**Seitentext**
= = = = =
Doch selbst wenn Cargo-Hosen und lange Haare längst keinen Unternehmer
mehr schrecken - eher im Gegenteil -, sind es nicht mehr die Freaks
und Tüftler der Anfangsjahre, die die Geschicke der digitalen Ökonomie
lenken. In der zweiten Stufe zeigt sich, dass Managementqualitäten das
schiere Technikverständnis überformen. Wenn es darum geht, einer Idee
ein Businessmodell überzustülpen, haben die Jungs mit den dicken
Brillen nichts mehr zu melden.

Dem soziologisch geschulten Blick allerdings entgeht nicht, dass hier
zwei völlig unterschiedliche Typen am Werk sind. Manche ehemaligen
Nerds - siehe Bill Gates - haben den »Bitflip« (eine
Persönlichkeitsveränderung um 180 Grad, wie dem
Hacker-Dictionary »Jargonwatch« zu entnehmen ist) hinbekommen, aber im
Kern sieht die neue internetgestützte Gesellschaftselite anders aus
als die diejenigen, die ihre Produktionsmittel erfanden. Sie sieht
aber auch - zumindest in den USA - anders aus als die alte
Gesellschaftselite.


Beta-Version 3.0


Ist das World Wide Web also noch immer anarchisch-utopistisch?
Natürlich, meint Gabriele Fischer, die Chefredakteurin des
New-Economy-Magazins Brand eins. Warum? Weil die Folgen des
Internet-Einsatzes »traditionelles Wirtschaften radikal verändern«.
Also heißt der neue Mensch künftig Yettie - young, entrepreneurial,
tech-based - und ist »hoch flexibel, risikofreudig und vor allem auf
sich selbst bezogen«, wie Soziologieprofessor Günther Voß von der
Technischen Universität Chemnitz erklärt. Das Revolutionäre: Die
Aufhebung der Ausbeutung des Menschen durch den Menschen. Ein Yettie
lässt sich nicht ausbeuten, er beutet sich selbst aus. Er bastelt
Internet-Kaufhäuser und stylt Website-Werbung, immaterielle Arbeit, 70
Stunden die Woche, zwischen Red-Bull-Dosen und Heizungskeller.

Wie das am besten funktioniert, können die modernen Weltverbesserer am
kommenden Wochenende im Berliner Haus der Kulturen der Welt lernen:
BerlinBeta-Version 3.0 »thematisiert die Revolution, die sich derzeit
in Wirtschaft und Gesellschaft und deren medialen Schnittstellen
vollzieht«, verspricht die Ankündigung der dreitägigen Konferenz.
Panels und Key Notes, sprich Podien und Referate zu allem, was der
neue Start-Up-Mensch braucht: »Interface Design, Finance, Urban Drift,
Digital Video/Film und Net Business«. Fragestellung beim Re:Build The
Interface Experience: »Gibt es ein Leben jenseits der
Desktop-Metapher?« Kulturelles Begleitprogramm inbegriffen. Und weil
Beta-Version, immer offen für Verbesserungen.
= = = = =
**Aufgabe A**
Beantworte anhand des Seitentexts die folgenden Fragen:
(i) Wie viele Tage dauert die Konferenz BerlinBeta-Version 3.0?
(ii) An welcher Universität ist Günther Voß Professor für Soziologie?
(iii) Für welche drei englischen Wörter steht die Bezeichnung Yettie?
**Aufgabe B**
Entscheide für jede Aussage, ob sie mit dem Seitentext übereinstimmt, und begründe mit einem wörtlichen Zitat:
(i) Gabriele Fischer ist Chefredakteurin des Magazins Brand eins.
(ii) Ein Yettie arbeitet 40 Stunden die Woche.
(iii) Die Konferenz findet im Berliner Haus der Kulturen der Welt statt.

**Angezeigte Informationen**
= = = = =
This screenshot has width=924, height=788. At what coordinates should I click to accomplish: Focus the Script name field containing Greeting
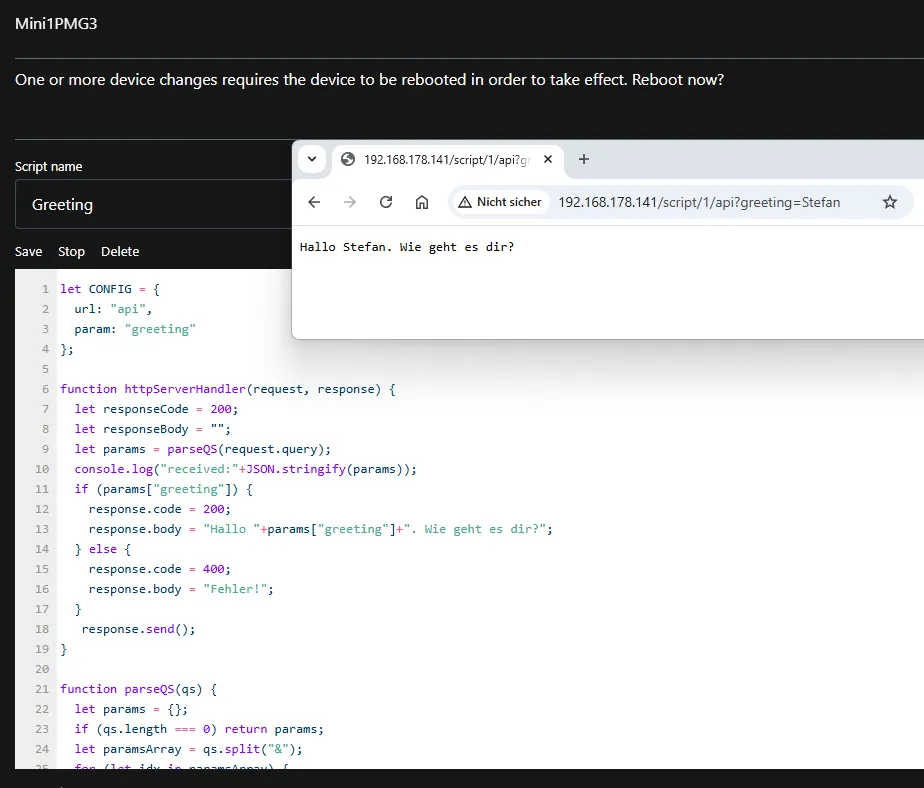pyautogui.click(x=150, y=204)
= = = = =
**Antwort A**
(i) Drei Tage.
(ii) An der Technischen Universität Chemnitz.
(iii) young, entrepreneurial, tech-based.

**Antwort B**
(i) Ja: „Gabriele Fischer, die Chefredakteurin des New-Economy-Magazins Brand eins“
(ii) Nein: „70 Stunden die Woche“
(iii) Ja: „im Berliner Haus der Kulturen der Welt“